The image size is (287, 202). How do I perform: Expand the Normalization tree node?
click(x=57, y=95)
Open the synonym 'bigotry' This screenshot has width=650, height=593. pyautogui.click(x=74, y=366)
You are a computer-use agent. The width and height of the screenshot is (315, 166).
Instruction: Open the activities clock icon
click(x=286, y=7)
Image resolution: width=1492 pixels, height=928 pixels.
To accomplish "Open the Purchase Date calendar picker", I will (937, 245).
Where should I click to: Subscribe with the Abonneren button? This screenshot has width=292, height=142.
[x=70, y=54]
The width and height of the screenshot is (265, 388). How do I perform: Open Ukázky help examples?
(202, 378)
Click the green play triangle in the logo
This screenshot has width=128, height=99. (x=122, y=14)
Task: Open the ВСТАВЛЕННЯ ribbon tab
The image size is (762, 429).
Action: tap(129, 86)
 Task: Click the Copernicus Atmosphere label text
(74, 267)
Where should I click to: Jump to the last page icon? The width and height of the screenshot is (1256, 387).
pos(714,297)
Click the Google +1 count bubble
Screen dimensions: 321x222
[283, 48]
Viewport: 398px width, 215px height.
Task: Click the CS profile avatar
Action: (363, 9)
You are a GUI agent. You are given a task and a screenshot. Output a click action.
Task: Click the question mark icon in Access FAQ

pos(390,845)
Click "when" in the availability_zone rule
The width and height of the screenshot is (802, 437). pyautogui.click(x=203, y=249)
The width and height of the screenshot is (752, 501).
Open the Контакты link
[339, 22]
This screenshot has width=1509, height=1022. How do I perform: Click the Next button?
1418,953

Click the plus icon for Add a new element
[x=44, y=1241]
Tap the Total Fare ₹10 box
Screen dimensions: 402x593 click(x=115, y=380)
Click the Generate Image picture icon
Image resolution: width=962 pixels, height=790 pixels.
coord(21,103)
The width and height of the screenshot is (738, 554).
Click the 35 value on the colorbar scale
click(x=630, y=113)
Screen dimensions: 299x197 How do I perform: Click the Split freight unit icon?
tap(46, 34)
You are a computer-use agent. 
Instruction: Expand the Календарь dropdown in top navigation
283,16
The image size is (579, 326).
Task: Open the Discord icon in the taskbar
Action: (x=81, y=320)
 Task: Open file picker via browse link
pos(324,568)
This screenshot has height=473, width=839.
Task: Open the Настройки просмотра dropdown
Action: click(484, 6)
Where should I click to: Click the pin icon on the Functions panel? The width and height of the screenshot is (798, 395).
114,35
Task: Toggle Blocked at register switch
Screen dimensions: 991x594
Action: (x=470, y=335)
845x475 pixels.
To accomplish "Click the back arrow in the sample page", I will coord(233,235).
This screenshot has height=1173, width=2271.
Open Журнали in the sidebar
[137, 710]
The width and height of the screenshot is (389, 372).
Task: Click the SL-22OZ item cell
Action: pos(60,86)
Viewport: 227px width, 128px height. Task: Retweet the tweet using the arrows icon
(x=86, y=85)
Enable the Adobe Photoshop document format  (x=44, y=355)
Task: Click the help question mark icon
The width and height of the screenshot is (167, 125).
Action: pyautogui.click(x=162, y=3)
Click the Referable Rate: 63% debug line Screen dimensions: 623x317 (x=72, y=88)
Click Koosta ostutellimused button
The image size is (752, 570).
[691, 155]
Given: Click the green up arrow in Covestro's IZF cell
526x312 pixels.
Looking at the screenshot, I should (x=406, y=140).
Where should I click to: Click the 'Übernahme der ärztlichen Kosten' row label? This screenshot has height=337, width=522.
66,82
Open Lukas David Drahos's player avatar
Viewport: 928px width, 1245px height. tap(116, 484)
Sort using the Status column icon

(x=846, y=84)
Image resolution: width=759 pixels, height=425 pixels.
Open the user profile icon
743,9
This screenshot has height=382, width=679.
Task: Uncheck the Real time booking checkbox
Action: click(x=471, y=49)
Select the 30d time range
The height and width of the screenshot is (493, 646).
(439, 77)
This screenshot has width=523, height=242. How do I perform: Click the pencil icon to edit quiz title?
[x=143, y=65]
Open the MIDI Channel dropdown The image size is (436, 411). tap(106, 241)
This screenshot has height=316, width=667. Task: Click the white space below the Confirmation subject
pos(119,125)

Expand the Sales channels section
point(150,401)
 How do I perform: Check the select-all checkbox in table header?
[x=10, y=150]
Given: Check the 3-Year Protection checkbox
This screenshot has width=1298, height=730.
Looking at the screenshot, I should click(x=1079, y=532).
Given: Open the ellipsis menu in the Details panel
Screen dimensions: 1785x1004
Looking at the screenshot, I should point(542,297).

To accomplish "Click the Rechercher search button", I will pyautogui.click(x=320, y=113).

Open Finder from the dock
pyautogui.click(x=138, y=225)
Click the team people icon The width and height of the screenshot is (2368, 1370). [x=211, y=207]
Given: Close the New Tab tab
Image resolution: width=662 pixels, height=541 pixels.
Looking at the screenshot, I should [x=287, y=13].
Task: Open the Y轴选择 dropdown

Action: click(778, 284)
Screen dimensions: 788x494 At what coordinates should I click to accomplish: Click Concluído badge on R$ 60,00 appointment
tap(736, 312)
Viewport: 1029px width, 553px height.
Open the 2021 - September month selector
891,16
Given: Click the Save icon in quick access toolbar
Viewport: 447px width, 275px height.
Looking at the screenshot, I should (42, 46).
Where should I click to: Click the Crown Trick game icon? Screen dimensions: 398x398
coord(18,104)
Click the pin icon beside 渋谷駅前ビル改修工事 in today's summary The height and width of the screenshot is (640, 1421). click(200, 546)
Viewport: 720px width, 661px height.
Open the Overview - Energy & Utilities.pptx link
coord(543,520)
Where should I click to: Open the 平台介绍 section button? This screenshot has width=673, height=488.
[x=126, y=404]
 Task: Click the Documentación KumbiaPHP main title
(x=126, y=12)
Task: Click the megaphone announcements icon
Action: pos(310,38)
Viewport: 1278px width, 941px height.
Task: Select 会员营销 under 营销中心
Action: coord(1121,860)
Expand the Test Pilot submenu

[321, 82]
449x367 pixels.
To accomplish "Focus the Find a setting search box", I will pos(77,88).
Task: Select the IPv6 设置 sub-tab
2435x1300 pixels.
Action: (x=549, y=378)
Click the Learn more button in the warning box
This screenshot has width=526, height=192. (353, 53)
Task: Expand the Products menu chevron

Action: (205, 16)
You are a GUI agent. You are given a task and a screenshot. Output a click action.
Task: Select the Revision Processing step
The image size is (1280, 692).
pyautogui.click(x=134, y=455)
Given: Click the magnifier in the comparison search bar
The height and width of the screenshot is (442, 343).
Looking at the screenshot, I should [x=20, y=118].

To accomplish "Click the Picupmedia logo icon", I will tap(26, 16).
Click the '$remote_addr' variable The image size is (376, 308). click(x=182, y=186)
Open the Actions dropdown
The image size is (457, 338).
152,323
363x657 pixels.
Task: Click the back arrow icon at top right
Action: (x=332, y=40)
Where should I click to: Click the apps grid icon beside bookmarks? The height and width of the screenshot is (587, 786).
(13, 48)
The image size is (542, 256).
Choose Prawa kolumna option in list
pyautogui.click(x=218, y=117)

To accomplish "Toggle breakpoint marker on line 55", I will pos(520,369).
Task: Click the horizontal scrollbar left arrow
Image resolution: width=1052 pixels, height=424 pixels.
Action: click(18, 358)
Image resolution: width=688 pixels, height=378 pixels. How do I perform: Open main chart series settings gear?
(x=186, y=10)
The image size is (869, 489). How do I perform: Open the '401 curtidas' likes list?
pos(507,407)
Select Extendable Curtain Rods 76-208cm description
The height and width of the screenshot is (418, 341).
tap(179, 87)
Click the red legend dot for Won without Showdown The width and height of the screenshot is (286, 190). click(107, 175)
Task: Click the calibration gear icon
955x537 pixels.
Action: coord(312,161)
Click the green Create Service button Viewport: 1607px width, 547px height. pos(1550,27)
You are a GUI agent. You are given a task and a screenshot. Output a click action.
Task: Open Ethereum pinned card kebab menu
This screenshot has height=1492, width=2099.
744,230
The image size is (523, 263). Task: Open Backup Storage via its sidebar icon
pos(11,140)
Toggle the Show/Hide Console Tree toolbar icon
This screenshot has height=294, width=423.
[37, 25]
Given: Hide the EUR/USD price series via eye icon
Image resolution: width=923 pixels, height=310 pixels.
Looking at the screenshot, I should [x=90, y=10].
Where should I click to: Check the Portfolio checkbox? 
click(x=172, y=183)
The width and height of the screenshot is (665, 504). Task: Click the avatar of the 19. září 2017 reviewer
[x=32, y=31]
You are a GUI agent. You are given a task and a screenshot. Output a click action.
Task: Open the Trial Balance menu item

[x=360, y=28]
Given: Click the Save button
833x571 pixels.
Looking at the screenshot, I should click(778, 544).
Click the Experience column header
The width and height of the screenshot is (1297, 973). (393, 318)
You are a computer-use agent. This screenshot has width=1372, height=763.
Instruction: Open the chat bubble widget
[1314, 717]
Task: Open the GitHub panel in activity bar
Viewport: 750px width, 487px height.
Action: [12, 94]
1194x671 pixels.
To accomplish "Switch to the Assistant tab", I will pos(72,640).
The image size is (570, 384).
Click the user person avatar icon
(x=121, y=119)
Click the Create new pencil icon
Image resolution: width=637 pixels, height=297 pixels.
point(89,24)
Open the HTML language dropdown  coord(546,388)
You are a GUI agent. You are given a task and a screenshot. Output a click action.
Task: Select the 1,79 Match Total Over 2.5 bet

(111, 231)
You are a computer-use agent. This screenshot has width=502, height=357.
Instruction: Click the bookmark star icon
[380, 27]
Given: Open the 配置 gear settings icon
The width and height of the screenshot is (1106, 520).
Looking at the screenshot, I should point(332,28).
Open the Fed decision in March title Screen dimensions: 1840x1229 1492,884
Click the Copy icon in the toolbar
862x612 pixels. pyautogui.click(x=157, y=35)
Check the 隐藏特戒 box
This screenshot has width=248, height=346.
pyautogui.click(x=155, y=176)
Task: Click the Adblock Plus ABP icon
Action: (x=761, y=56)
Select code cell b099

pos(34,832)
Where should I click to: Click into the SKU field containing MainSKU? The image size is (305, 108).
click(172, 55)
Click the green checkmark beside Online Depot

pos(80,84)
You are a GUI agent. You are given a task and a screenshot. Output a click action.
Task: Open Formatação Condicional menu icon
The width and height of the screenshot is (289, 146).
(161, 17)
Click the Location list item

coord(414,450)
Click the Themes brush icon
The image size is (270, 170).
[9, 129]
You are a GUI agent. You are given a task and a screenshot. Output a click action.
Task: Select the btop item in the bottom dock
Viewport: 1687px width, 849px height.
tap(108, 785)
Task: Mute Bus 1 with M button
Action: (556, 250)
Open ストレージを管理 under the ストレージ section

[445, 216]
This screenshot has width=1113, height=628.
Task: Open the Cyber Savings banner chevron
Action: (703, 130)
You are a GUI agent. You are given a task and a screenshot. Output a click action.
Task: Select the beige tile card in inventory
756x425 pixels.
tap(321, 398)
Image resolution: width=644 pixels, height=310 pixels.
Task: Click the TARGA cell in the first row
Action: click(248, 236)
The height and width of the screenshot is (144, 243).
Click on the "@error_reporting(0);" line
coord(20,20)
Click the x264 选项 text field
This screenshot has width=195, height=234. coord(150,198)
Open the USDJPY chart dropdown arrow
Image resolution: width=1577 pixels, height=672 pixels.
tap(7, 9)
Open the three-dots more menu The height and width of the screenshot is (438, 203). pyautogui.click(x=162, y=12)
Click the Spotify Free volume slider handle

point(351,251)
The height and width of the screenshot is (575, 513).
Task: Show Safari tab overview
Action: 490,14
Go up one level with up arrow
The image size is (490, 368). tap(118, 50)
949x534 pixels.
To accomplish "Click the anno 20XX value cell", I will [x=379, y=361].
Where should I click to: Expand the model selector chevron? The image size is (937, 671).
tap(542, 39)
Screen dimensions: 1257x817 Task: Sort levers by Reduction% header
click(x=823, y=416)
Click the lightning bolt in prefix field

+++

→ **WHAT YOU NEED TO DO**
Reproduce the entries above verbatim, beginning with the line that contains "Given: Click the Save icon" and continuing through the line that contains "coord(18,104)".

→ **REPLY TO THE EXERCISE**
Given: Click the Save icon in quick access toolbar
Viewport: 447px width, 275px height.
Looking at the screenshot, I should (42, 46).
Where should I click to: Click the Crown Trick game icon? Screen dimensions: 398x398
coord(18,104)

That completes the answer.